Conférence Extraordinaire des Chefs d’Etat de la CEMAC : plus de peur que de mal, mais…

Conférence Extraordinaire des Chefs d’Etat de la CEMAC : plus de peur que de mal, mais…

#Komiaza.com - Les chefs d’Etat de la CEMAC : Paul Biya (Cameroun), Faustin-Archange Touadera (République Centrafricaine), Teodoro Obiang Nguema Mbasogo (Guinée Equatoriale), Clotaire Oligui Nguema (Gabon), Anatole Collinet Makosso (Premier Ministre, Congo), Tahir Hamid Nguilin (Ministre de l’Economie, du Budget, de l’Economie et du Plan, Tchad) étaient réunis lundi 16 décembre à Yaoundé dans la cadre d’une session extraordinaire consacrée à « l’évaluation de la situation et perspectives économiques, monétaires et financières de la CEMAC : mesures de la consolidation de la résilience. »

« Si rien n’est fait, selon diverses expertises, nous pourrions faire face à des conséquences désastreuses, à la fois pour nos pays et pour notre sous-région ».

Même si le pire a été évité, notamment la dévaluation du franc CFA évoquée par les experts, il va sans dire que les Chefs d’Etat de la Communauté Economique et Monétaire des Etats de l’Afrique Centrale (CEMAC) réunis en Conférence extraordinaire à Yaoundé ont voulu d’abord donner le signal, afin de préparer leurs peuples à ce qui suivra dans un moyen terme.

« Les perspectives des cours des matières premières et du commerce international s’annoncent défavorables.»

Dans son discours de bienvenue, le président Paul BIYA a mis en exergue les maux qui minent la CEMAC. Il s’agit de la baisse de « nos économies » et de  l’instabilité de « nos finances publiques ». Des crises qui ont comme conséquence les difficultés pour le Etats de payer leurs dettes extérieures et surtout la baisse des réserves de change où ces Etats sont obligés de puiser pour payer partie de leurs dettes  tout en s’endettant davantage.

Ces maux, a argumenté le président en exercice de la CEMAC, le chef de l’Etat Centrafricain, le Pr.
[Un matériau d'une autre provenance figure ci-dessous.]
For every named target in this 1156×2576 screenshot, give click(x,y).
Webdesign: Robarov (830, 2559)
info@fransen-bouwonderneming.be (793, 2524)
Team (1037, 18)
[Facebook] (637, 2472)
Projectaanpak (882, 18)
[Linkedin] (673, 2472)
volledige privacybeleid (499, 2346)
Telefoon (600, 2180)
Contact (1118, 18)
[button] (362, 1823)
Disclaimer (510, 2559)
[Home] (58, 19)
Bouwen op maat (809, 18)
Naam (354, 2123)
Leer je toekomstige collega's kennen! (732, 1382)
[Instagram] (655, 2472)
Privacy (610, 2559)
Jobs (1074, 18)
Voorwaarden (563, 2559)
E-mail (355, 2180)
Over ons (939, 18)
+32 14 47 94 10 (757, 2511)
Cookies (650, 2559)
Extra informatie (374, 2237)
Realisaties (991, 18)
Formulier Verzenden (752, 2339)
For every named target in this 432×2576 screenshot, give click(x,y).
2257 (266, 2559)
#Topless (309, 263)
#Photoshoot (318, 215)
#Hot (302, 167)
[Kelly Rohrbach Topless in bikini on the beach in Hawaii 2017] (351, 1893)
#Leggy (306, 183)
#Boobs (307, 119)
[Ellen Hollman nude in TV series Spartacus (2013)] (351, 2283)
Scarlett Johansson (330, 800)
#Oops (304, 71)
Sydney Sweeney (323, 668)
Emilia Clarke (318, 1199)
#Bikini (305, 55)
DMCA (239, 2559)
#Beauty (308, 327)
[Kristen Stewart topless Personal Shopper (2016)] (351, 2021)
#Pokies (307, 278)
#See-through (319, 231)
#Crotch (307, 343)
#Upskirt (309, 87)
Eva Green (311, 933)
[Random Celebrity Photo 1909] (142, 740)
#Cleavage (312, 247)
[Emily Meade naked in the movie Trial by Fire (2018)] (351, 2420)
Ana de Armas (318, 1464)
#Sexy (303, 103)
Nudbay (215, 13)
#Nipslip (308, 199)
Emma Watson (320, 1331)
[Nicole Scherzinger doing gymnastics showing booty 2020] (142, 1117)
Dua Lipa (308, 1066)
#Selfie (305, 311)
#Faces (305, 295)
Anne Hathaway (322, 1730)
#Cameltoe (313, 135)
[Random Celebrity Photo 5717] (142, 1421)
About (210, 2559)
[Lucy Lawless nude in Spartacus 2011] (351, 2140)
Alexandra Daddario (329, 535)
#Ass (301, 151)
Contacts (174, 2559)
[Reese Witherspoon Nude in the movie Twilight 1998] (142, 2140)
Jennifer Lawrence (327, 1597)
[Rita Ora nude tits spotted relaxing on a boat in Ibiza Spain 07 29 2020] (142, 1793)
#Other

Faustin Archange TOUADERA, ont trois causes principales : la baisse des cours des matières premières, les crises sécuritaires et la crise des financements. A cela, il convient d’ajouter le problème de management qui souffre des lenteurs dans l’exécution des projets, parfois des incompétents et de la corruption.

« Des efforts s’avèrent nécessaires pour accélérer la diversification économique et pour consolider les finances publiques. »

Parmi les engagements fermes pris par les chefs d’Etat de la CEMAC, relevons l’invitation faite à la Banque Mondiale et au Fonds Monétaire Internationale d’accompagner les Etats et la BEAC « dans le processus de rapatriement et de domiciliation des revenus pétroliers » ; s’engagent « veiller à un ajustement budgétaire à dimension sociale et préservant l’investissement » ; assurer la mise en œuvre des politiques et des reformes structurelles en vue de la consolidation la croissance économique et de la stabilité monétaire ». Enfin, « la conférence a renouvelé l’engagement des Chefs d’Etat en faveur d’une politique d’endettement prudente, privilégiant les financements concessionnels ».

Il convient de relever que les chefs d’Etat ont annoncé la signature, avant 30 avril 2025, des conventions de compte séquestre pour les fonds de restauration des sites (Fonds RES) par les entreprises extractives (pétrolières et minières) d’une part et l’organisation la même année par le Groupe de la Banque Mondiale et la Banque Africaine de Développement d’une conférence sur les financements du secteur de l’énergie d’autre part.